◆ Data items:
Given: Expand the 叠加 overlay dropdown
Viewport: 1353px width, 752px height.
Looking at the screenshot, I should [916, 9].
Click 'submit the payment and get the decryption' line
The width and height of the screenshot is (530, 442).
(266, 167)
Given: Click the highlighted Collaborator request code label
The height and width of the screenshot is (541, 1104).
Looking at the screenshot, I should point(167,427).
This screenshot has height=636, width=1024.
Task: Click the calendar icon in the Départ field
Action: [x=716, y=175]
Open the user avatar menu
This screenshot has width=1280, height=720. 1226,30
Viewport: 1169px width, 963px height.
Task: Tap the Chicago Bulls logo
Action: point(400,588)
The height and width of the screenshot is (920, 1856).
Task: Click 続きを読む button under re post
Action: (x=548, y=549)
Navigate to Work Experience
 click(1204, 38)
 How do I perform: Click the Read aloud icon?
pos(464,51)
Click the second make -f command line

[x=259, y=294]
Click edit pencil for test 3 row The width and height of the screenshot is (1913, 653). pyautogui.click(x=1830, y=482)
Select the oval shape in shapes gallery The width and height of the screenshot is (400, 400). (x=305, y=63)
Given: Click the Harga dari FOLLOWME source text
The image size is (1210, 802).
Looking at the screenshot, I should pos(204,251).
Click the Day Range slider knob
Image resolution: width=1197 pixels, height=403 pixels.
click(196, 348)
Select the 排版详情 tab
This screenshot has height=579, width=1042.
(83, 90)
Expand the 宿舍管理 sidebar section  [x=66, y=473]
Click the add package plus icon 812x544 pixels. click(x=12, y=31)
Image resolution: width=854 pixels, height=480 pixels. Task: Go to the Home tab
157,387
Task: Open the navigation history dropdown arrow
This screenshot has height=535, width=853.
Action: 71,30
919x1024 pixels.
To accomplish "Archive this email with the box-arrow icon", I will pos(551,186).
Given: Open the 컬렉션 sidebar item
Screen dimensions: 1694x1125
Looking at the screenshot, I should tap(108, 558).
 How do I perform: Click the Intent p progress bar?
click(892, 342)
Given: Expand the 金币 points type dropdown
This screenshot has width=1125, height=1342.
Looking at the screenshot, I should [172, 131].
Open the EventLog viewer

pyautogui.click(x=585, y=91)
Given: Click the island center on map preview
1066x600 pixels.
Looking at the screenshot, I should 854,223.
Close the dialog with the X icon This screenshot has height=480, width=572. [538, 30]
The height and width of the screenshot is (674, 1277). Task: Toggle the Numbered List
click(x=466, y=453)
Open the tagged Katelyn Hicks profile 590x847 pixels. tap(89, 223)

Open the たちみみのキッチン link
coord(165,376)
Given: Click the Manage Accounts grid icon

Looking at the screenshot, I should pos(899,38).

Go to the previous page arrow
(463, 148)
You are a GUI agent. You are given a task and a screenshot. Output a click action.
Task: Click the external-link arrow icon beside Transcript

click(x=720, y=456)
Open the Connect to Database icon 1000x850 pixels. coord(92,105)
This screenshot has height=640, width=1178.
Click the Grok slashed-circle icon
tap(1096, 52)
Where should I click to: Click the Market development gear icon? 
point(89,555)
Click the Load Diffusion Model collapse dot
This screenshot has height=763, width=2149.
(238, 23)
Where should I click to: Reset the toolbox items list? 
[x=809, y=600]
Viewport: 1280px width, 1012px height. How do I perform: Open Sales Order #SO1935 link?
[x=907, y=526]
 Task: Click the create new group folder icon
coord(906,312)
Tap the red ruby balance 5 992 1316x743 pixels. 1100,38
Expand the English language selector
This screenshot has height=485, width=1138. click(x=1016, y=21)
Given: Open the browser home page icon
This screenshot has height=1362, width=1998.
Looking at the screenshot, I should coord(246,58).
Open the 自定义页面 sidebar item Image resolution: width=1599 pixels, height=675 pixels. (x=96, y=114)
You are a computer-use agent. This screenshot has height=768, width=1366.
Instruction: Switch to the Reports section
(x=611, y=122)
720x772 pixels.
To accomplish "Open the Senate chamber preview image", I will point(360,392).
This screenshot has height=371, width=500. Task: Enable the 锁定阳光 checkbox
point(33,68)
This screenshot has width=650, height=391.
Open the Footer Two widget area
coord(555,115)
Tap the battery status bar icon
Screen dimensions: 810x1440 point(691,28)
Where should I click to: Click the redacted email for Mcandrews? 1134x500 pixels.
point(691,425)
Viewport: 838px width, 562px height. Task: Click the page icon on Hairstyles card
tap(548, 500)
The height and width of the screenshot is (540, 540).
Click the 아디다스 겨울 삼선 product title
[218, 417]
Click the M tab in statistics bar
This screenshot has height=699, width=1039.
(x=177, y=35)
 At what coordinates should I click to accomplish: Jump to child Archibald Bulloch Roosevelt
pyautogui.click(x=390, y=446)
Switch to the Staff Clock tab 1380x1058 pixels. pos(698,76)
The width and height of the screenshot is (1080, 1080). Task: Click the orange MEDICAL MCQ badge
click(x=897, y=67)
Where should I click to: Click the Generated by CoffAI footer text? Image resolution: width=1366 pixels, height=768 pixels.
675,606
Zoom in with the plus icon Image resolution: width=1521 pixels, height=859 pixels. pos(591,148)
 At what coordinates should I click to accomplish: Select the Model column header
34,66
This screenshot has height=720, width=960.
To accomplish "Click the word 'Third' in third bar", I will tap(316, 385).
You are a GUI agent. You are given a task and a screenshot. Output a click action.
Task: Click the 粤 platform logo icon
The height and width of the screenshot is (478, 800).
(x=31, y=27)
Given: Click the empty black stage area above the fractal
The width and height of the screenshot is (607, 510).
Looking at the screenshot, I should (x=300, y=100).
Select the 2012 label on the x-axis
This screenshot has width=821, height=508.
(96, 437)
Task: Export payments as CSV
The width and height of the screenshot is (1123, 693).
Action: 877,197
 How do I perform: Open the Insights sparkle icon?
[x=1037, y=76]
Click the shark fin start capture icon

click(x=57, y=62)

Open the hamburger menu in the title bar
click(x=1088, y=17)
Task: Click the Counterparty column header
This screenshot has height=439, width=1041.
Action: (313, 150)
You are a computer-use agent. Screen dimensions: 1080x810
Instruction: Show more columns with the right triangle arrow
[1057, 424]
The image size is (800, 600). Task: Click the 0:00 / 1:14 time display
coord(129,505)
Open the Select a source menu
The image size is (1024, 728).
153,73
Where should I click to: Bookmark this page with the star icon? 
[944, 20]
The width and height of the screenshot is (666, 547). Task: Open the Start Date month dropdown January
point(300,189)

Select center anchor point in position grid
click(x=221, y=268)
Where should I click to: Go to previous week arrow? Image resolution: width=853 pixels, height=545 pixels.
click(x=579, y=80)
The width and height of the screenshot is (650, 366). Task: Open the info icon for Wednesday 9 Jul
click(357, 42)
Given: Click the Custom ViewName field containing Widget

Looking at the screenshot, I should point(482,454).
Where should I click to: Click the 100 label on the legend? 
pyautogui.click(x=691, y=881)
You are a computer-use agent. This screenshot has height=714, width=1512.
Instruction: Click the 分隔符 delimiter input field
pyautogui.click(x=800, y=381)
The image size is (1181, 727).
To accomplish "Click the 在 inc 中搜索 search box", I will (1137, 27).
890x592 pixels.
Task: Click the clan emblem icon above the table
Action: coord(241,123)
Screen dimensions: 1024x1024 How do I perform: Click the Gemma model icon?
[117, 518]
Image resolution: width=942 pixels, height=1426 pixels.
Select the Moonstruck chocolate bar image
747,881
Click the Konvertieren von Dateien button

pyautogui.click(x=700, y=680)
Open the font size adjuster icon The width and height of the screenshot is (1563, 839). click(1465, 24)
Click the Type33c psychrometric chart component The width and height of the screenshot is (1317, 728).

◆ What this task involves: Transcribe only, please, the lines from the first line of the records through the line with "Given: Click the highlighted". Both of those lines are included.

◆ Task response:
Given: Expand the 叠加 overlay dropdown
Viewport: 1353px width, 752px height.
Looking at the screenshot, I should [916, 9].
Click 'submit the payment and get the decryption' line
The width and height of the screenshot is (530, 442).
(266, 167)
Given: Click the highlighted Collaborator request code label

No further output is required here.